Exercise goal: Starting at the beginning of the data and ending at the line that contains "point(466,145)", write out every line again, requests included, and increase each coordinate in the answers by 24.

Supplied data:
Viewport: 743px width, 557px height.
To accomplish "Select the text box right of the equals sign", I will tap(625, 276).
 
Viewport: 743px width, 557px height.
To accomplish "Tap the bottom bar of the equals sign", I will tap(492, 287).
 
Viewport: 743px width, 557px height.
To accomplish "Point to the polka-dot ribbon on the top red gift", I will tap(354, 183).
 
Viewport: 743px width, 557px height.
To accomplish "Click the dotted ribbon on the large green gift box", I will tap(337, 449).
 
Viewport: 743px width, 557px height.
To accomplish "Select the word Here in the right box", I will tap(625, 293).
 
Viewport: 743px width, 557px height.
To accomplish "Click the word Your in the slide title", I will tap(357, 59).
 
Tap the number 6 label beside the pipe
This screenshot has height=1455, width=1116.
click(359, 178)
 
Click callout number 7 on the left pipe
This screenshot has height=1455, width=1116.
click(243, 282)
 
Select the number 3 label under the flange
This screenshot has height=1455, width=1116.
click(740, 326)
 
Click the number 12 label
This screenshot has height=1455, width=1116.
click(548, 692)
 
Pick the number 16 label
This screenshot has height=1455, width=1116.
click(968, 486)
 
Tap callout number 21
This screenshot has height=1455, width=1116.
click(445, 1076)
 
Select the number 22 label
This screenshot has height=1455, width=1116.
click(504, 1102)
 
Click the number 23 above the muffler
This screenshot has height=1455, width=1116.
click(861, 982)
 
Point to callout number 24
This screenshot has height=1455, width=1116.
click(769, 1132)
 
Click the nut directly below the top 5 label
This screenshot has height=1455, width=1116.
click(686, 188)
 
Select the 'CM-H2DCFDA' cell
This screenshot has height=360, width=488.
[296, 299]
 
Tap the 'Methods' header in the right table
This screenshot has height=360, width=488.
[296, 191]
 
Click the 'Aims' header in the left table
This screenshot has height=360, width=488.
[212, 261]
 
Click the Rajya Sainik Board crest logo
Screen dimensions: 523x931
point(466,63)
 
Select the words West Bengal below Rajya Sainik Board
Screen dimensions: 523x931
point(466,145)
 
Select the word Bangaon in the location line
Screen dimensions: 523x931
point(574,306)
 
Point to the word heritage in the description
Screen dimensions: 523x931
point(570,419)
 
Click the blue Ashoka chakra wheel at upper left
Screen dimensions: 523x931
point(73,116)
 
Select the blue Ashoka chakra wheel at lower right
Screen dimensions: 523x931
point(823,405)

Exercise result:
Viewport: 743px width, 557px height.
To accomplish "Select the text box right of the equals sign", I will tap(649, 300).
 
Viewport: 743px width, 557px height.
To accomplish "Tap the bottom bar of the equals sign", I will tap(516, 311).
 
Viewport: 743px width, 557px height.
To accomplish "Point to the polka-dot ribbon on the top red gift", I will tap(378, 207).
 
Viewport: 743px width, 557px height.
To accomplish "Click the dotted ribbon on the large green gift box", I will tap(361, 473).
 
Viewport: 743px width, 557px height.
To accomplish "Select the word Here in the right box", I will tap(649, 317).
 
Viewport: 743px width, 557px height.
To accomplish "Click the word Your in the slide title", I will tap(381, 83).
 
Tap the number 6 label beside the pipe
This screenshot has height=1455, width=1116.
click(383, 202)
 
Click callout number 7 on the left pipe
This screenshot has height=1455, width=1116.
click(267, 306)
 
Select the number 3 label under the flange
This screenshot has height=1455, width=1116.
click(764, 350)
 
Click the number 12 label
This screenshot has height=1455, width=1116.
click(572, 716)
 
Pick the number 16 label
This screenshot has height=1455, width=1116.
click(992, 510)
 
Tap callout number 21
This screenshot has height=1455, width=1116.
click(469, 1100)
 
Select the number 22 label
This screenshot has height=1455, width=1116.
click(528, 1126)
 
Click the number 23 above the muffler
This screenshot has height=1455, width=1116.
click(885, 1006)
 
Point to callout number 24
This screenshot has height=1455, width=1116.
click(793, 1156)
 
Click the nut directly below the top 5 label
This screenshot has height=1455, width=1116.
click(710, 212)
 
Select the 'CM-H2DCFDA' cell
This screenshot has height=360, width=488.
[320, 323]
 
Tap the 'Methods' header in the right table
This screenshot has height=360, width=488.
[320, 215]
 
Click the 'Aims' header in the left table
This screenshot has height=360, width=488.
[236, 285]
 
Click the Rajya Sainik Board crest logo
Screen dimensions: 523x931
point(490,87)
 
Select the words West Bengal below Rajya Sainik Board
Screen dimensions: 523x931
point(490,169)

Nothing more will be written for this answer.